Na análise do International Crisis Group, a operação contra Hodeidah será “sangrenta e prolongada”, deixando milhões de pessoas sem comida e combustível. Moradores das áreas próximas ao aeroporto disseram à Reuters que helicópteros de ataque Apache estavam realizando ataques intensivos. “As pessoas estão com medo, os navios de guerra são aterrorizantes e aviões sobrevoam o tempo todo”, afirmou a estudante Amina, de 22 anos. “As pessoas estão fugindo da cidade para o campo, mas para quem não tem parentes ou dinheiro, não há como escapar”. A ofensiva saudita também tenta bloquear a estrada que liga o porto à capital, Sanaa.

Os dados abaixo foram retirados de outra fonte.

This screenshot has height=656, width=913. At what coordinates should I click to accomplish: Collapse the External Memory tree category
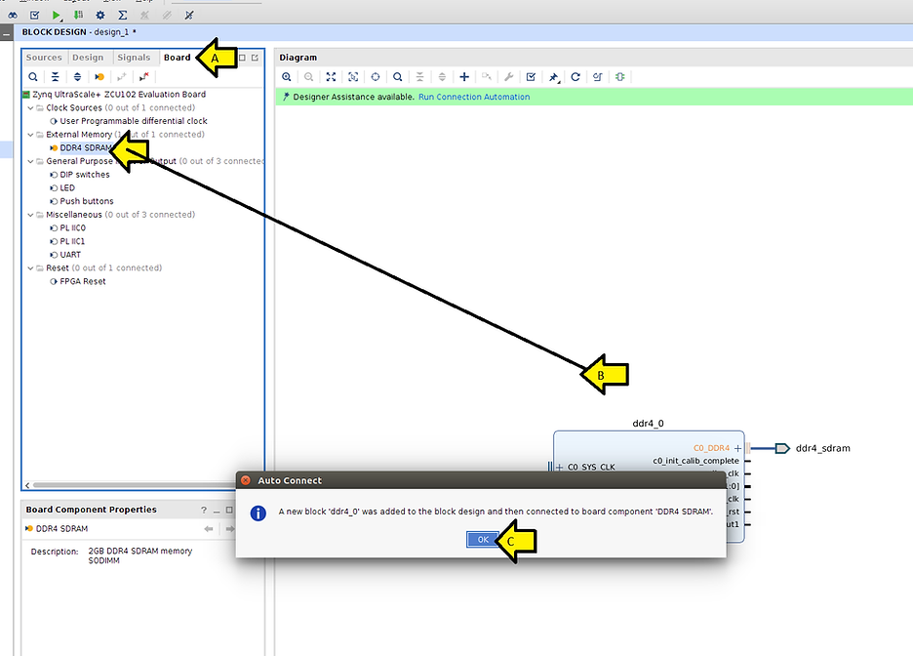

A resistência do povo iemenita a agressores muito melhor armados e com mais estrutura surpreendeu até os que vinham acompanhando o desenrolar da revolução em curso, que congrega diferentes setores nacionais, xiitas e sunitas, e já passou por várias fases. Um dos países mais pobres do mundo, o Iêmen vem sendo arrasado ao custo de um assombroso jorro de petrodólares, que só servem para encher as arcas da Raytheon, Northrop, Lockheed, Boeing e outros vampiros, e para manter a panela de pressão no Oriente Médio, ameaçando o Irã e aliviando Israel.
Após se reunir na semana passada com o príncipe coroado saudita, Mohammed bin Salman, o chefe do Pentágono, ‘Mad Dog’ Mattis, asseverou aos repórteres que o que o contingente de conselheiros ianques faz no comando conjunto que supervisiona a campanha no Iêmen é garimpar inteligência para evitar “danos aos civis”, o que explicou, “é o nível trigonométrico do modo de guerra”. O que o mais prosaico Wall Street Journal viu como uma “lista de alvos”.